Wer bin ich? Und wer sind die anderen? Wenn ich mich entscheiden soll zwischen all den Stimmen, welches ist dann meine? Und welches ist das Ich, das darüber entscheidet? Und wenn ich entscheide und ich eine Meinung habe und noch andere Meinungen da sind, wo kommen die her? Oder bin ich viele und alles ist Ich - wer sind dann die anderen? Sind das die Geister, die ich rief, um eine ausgereifte Entscheidung treffen zu können? Und nun werde ich sie nicht mehr los, weil sie in meinem Kopf ihre Besenreitstunden vollführen? Sind das die Überbleibsel einer Wissenschaftsanhänglichkeit, die alles zu bedenken auferlegt hatte? Postscientificale Relikte - um es mit einem selbsterfundenen gut klingenden Wort zu benennen, wie es in ebendiesen Kreisen so gerne üblich ist? Klang vor Inhalt, Schein vor Sein. Wie so oft in dieser Welt.

Was ist eigentlich so schlecht am Schein? Kann nicht, was gut scheint, auch gut sein? Dann wäre ja Schein gleich Sein und insofern echt? Und irgendwo scheint ja das Sein immer, da erst durch den Schein das Sein sichtbar, scheinbar gesehen wird. Gäbe es also ohne Schein gar kein Sein? Oder würde es nicht gesehen, trotz seiner Existenz? Denn wenn es kein Sein gäbe, wäre ja nichts. Und auch das Nichts wäre nicht sichtbar. Die Frage, was Nichts wäre, sparen wir auf für einen nächsten Text, da dieser schon zu chaotisch ist. Wer sagt das eigentlich?
"Er ist chaotisch!" sagt das Ich.
"Er ist kreativ!" sagt das Ich.
"Er regt zum nachdenken an, also ist er!" sagt das Ich.
"Er soll gelöscht werden, da er Unsinn ist!" sagt das Ich.
"Er soll stehen bleiben, da er schon geschrieben ist!" sagt das Ich.

"RUHE!!" sage ich

Samstag, 22. Januar 2011

My way

Wenn der Vorhang fällt, möchte man sagen können, seinen Weg gegangen zu sein. Doch wie sieht er aus? Was genau ist "mein Weg" und wie viele Kompromisse erträgt er? Aus wie vielen verschiedenen Komponenten bildet er sich und wo führt er durch? Wie weiss ich, dass etwas mein Weg ist oder ob es nur ein Weg ist, der durch Gesellschaft, Wünsche, falsche (??) Hoffnungen gepärgt ist?

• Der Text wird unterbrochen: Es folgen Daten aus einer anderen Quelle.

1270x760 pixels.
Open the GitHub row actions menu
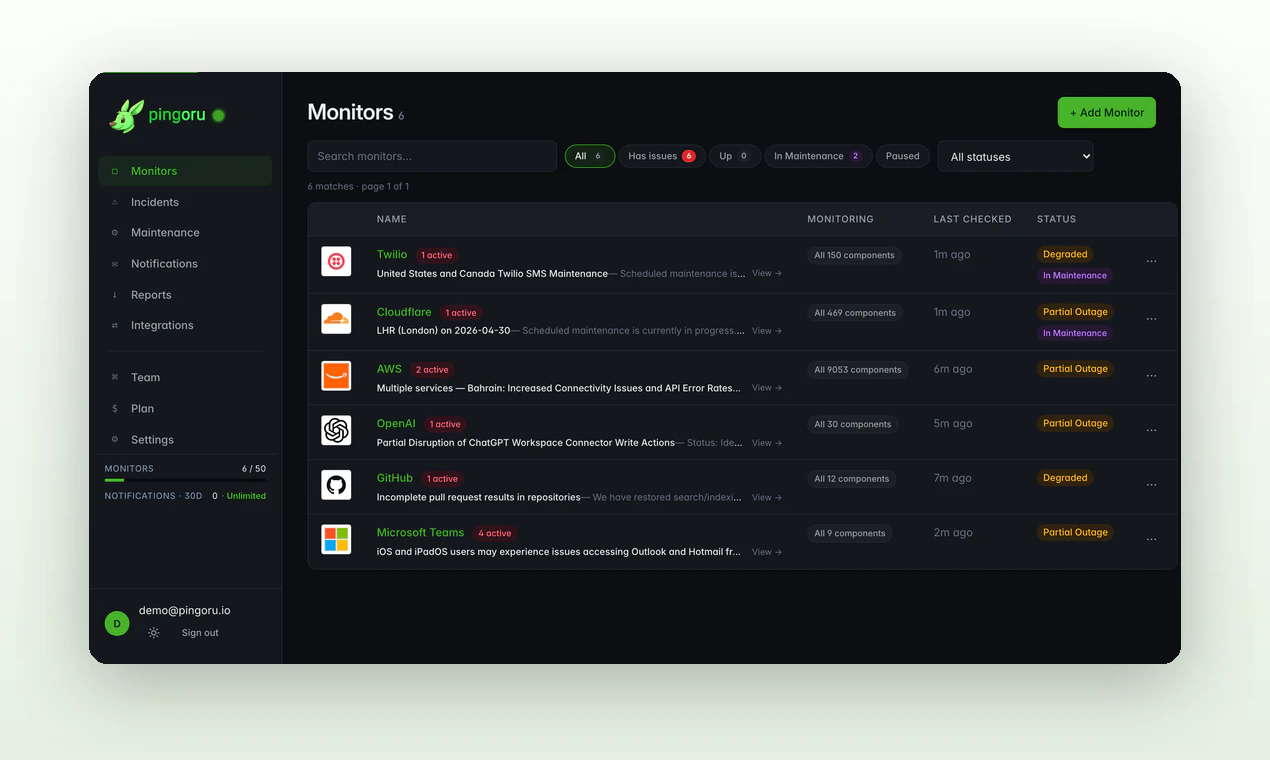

Wir unterliegen so vielen Einflüssen, die Hoffnungen und Bilder prägen: wie stark ist deren Einfluss? Rennen wir nicht oft Bildern hinter her, die nicht wirklich Realität sind, sondern Illusionen und Wunschdenken?

Wer bin ich und wo gehe ich hin? Die wohl wirklich wichtigen Fragen im Leben und die, welche am schwersten zu beantworten sind. Wir verlieren uns in Rollen, sind Vater, Mutter, Arbeiter, Berufler, Mann, Frau - aber sind wir das wirklich? Ist da nicht noch eine tiefer liegende Wahrheit, die hinter all diesen Rollen steckt? Und wie sieht die aus? Und was heisst das für das Leben im Alltag?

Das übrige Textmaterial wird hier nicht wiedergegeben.